Svolta smart working: “Lavorare da casa diritto del dipendente”
È diventato il rifugio e la speranza di tutti gli esperti chiamati al capezzale dell’Italia ai tempi del virus. Per fortuna c’è lo smart working.
Formula semisconosciuta fino a pochi mesi fa a gran parte della popolazione e oggi familiare come e più di un parente stretto. Moltissime aziende l’hanno proposto o addirittura imposto ai lavoratori in queste settimane di emergenza, come unico vero antidoto al contagio e come arma migliore per evitare autobus e metropolitane affollati in una società che non sarà più quella di prima. Ora, in un’evoluzione rapidissima, il tribunale di Grosseto chiude il terzo lato del triangolo: il lavoro agile è un diritto soggettivo che il singolo può far valere con il suo datore di lavoro, anche se questi è contrario. Siamo, insomma, sia pure attraverso una per ora solitaria ordinanza, alla consacrazione della fatica digitale, relegata prima della pandemia nel limbo dei sogni virtuosi. Ora si cambia. «Si tratta di un principio innovativo e di estrema importanza – spiega l’avvocato Cesare Pozzoli, uno dei più importanti giuslavoristi milanesi – che potrebbe condizionare notevolmente le relazioni di lavoro, ancora di più nella imminente fase 2 della ripresa». Che, fra polemiche, strappi e scongiuri, debutta lunedì 4 maggio.

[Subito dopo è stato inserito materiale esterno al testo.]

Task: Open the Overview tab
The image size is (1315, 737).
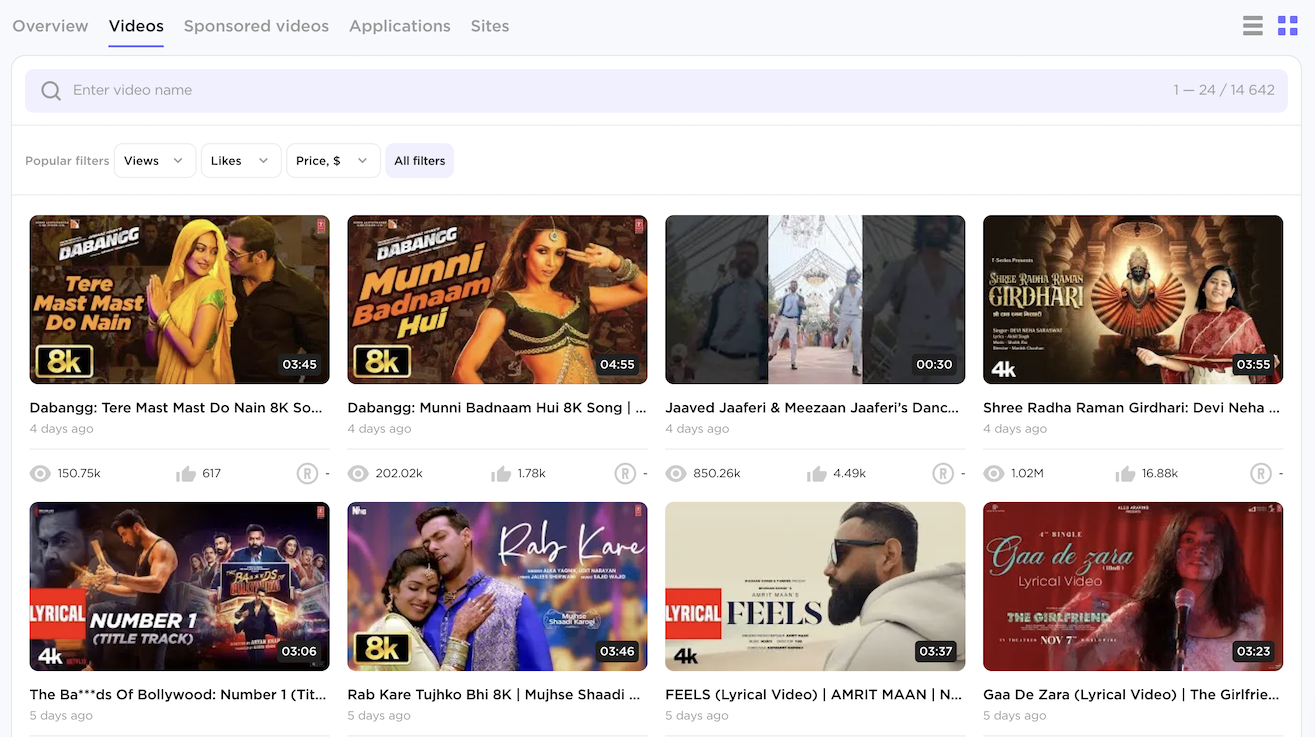Action: (50, 26)
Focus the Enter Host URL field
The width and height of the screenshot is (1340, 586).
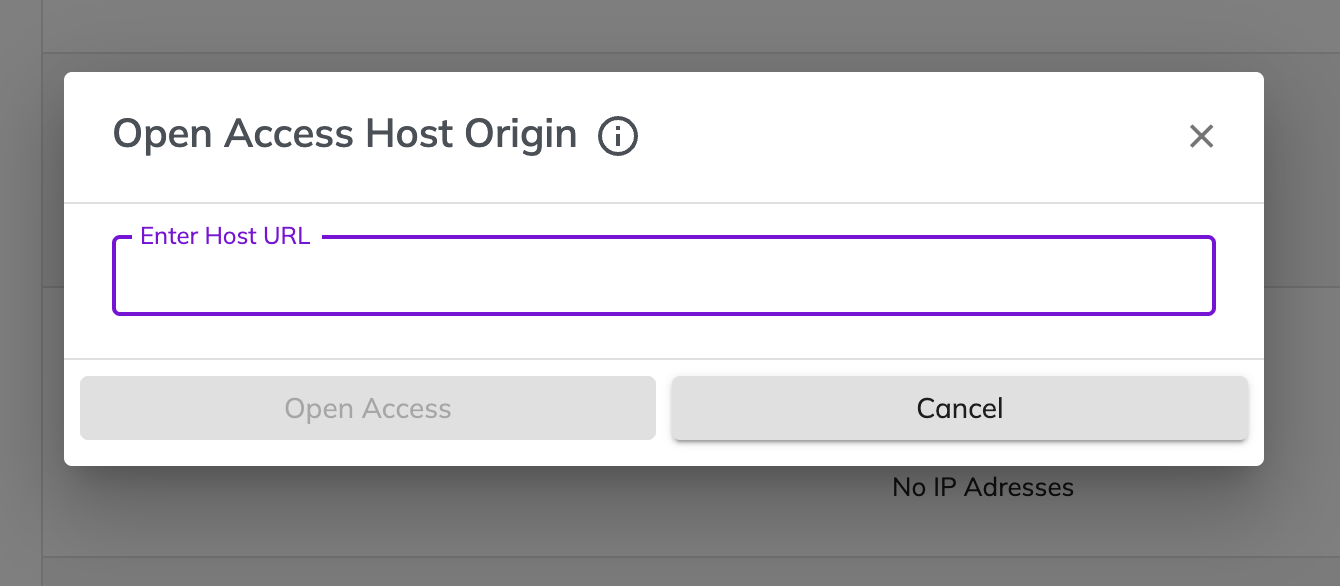(664, 276)
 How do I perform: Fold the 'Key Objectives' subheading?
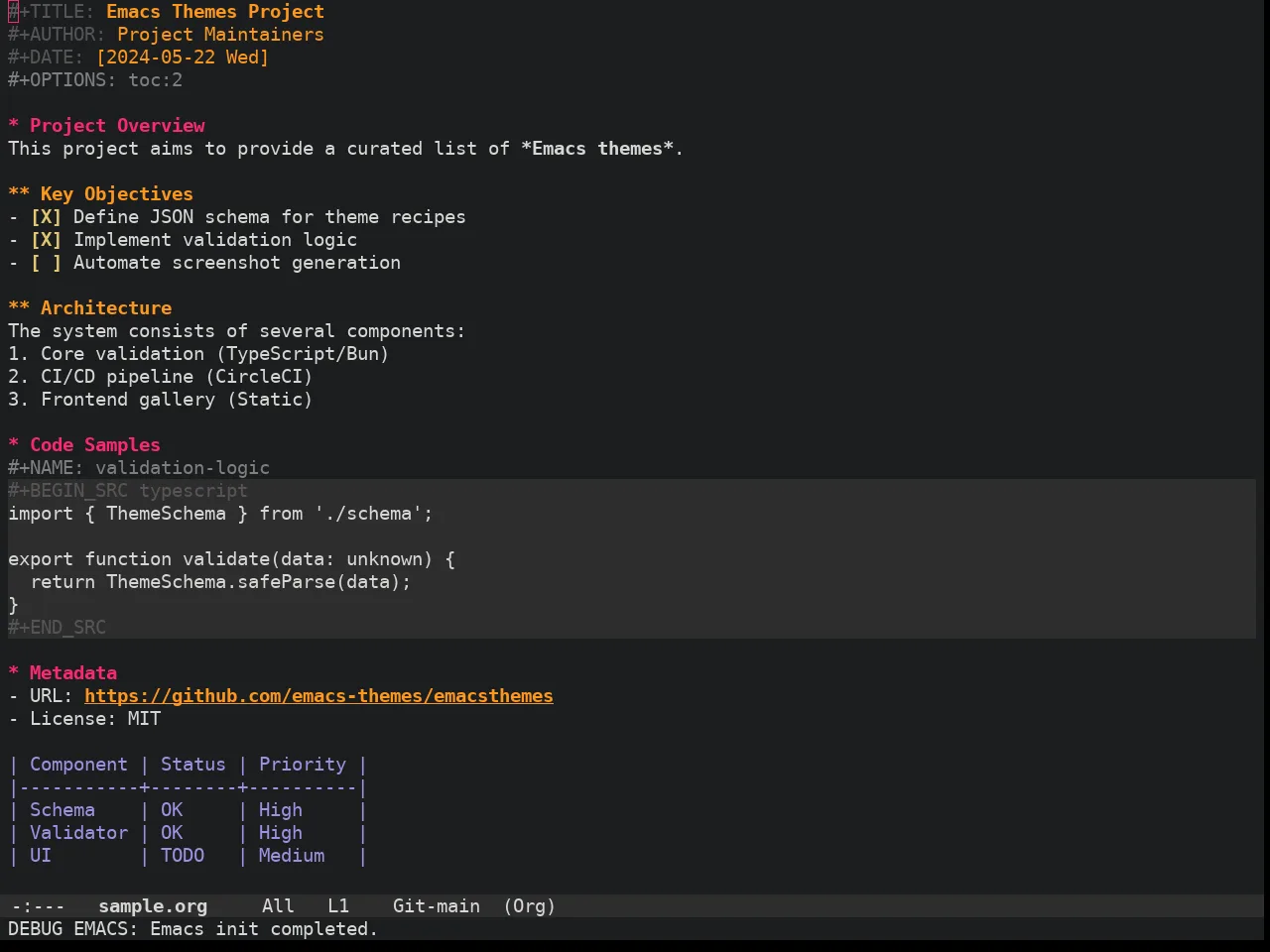pos(19,194)

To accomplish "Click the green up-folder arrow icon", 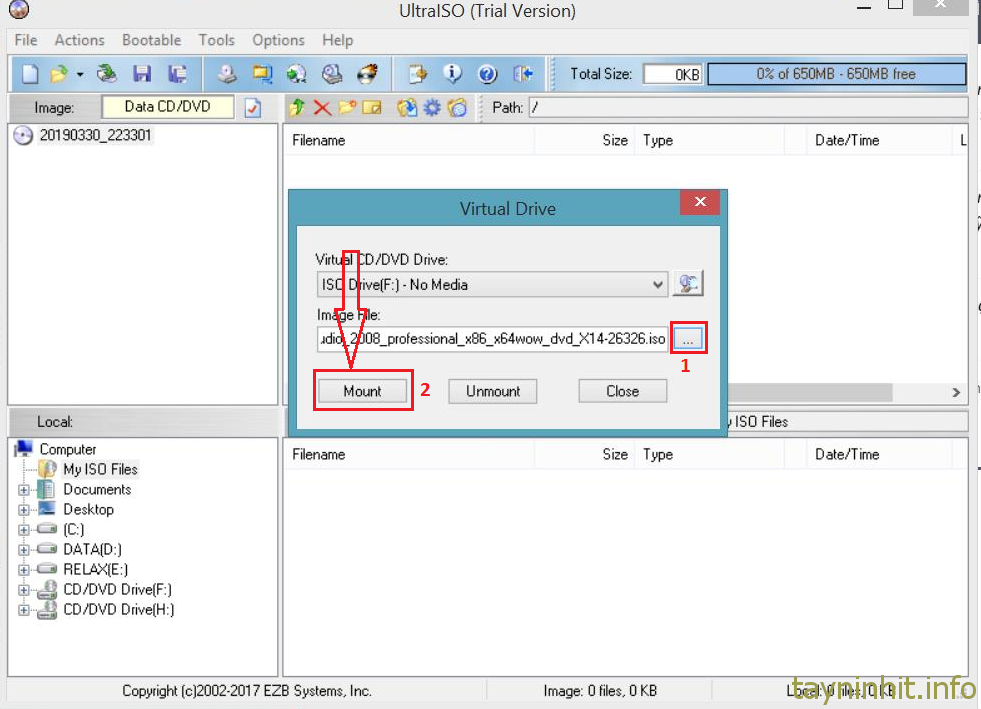I will click(x=297, y=107).
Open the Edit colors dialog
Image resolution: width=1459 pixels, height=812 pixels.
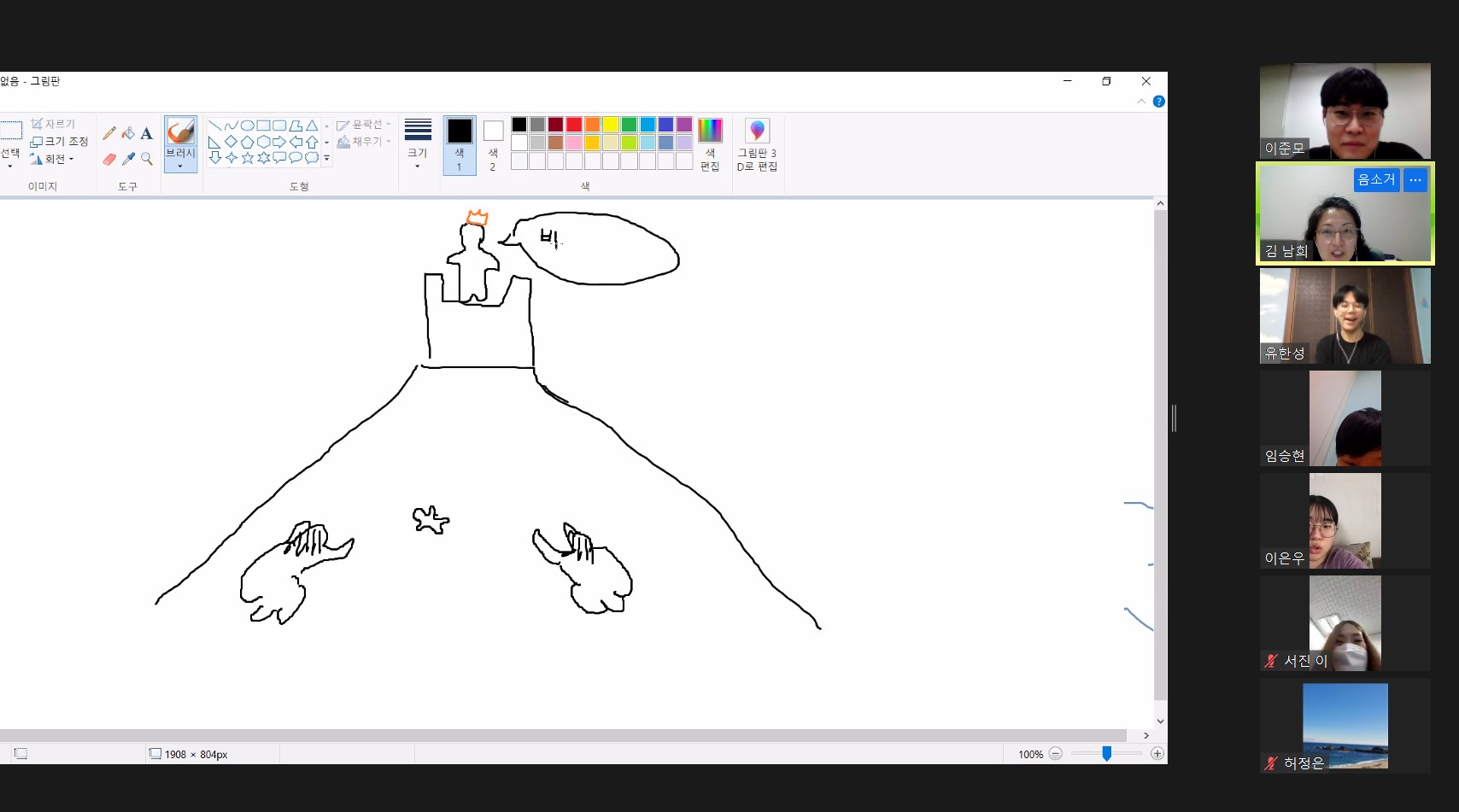pyautogui.click(x=710, y=145)
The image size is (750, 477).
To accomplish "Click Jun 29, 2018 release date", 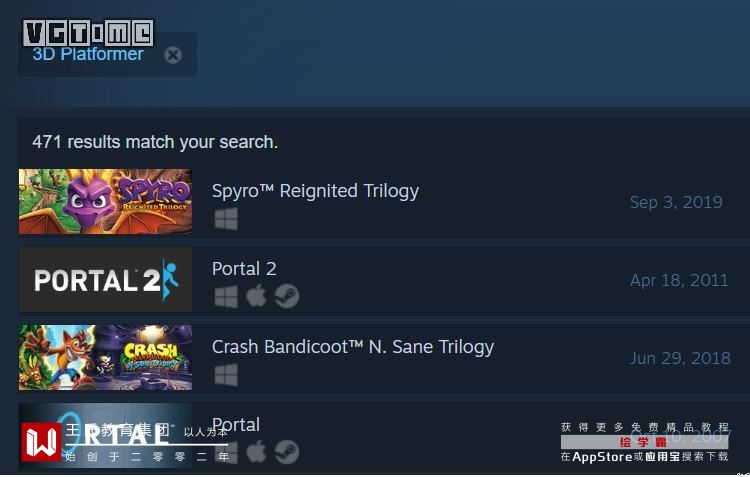I will click(x=680, y=358).

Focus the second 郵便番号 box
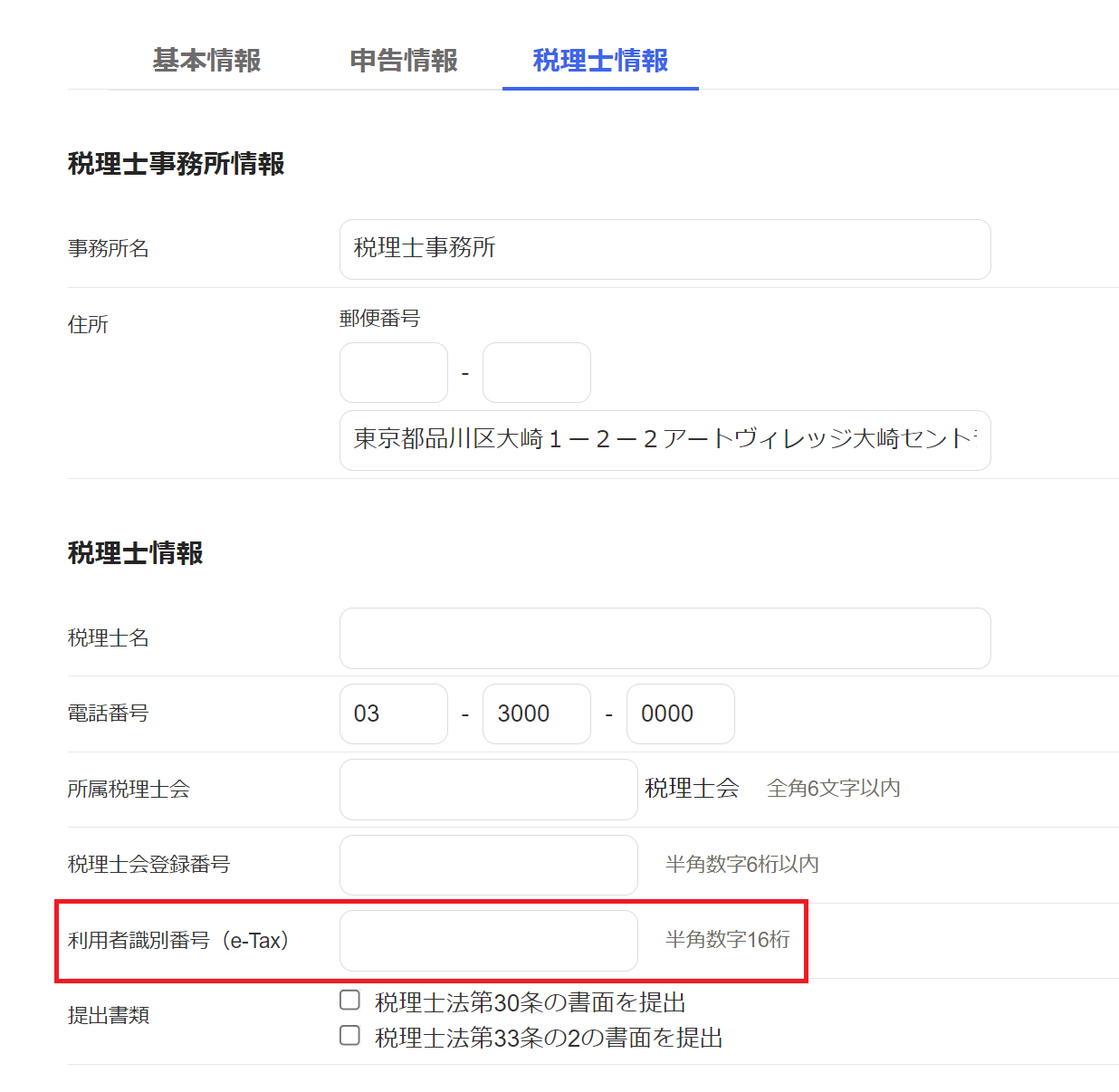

Nel caso in questione, il lavoratore si era trovato in grande difficoltà perché a fronte di problemi di salute, la società gli aveva chiesto di usufruire delle «ferie anticipate» negandogli il lavoro agile; di qui la decisione di rivolgersi al giudice, anche perché lo smart working era stato concesso ai colleghi di reparto.
«Laddove il datore di lavoro privato – scrive ora il tribunale di Grosseto – sia nelle condizioni di applicare il lavoro agile e (come nel caso in esame) ne abbia dato prova, il ricorso alle ferie non può essere indiscriminato, ingiustificato o penalizzante, soprattutto laddove vi siano titoli di priorità per ragioni di salute».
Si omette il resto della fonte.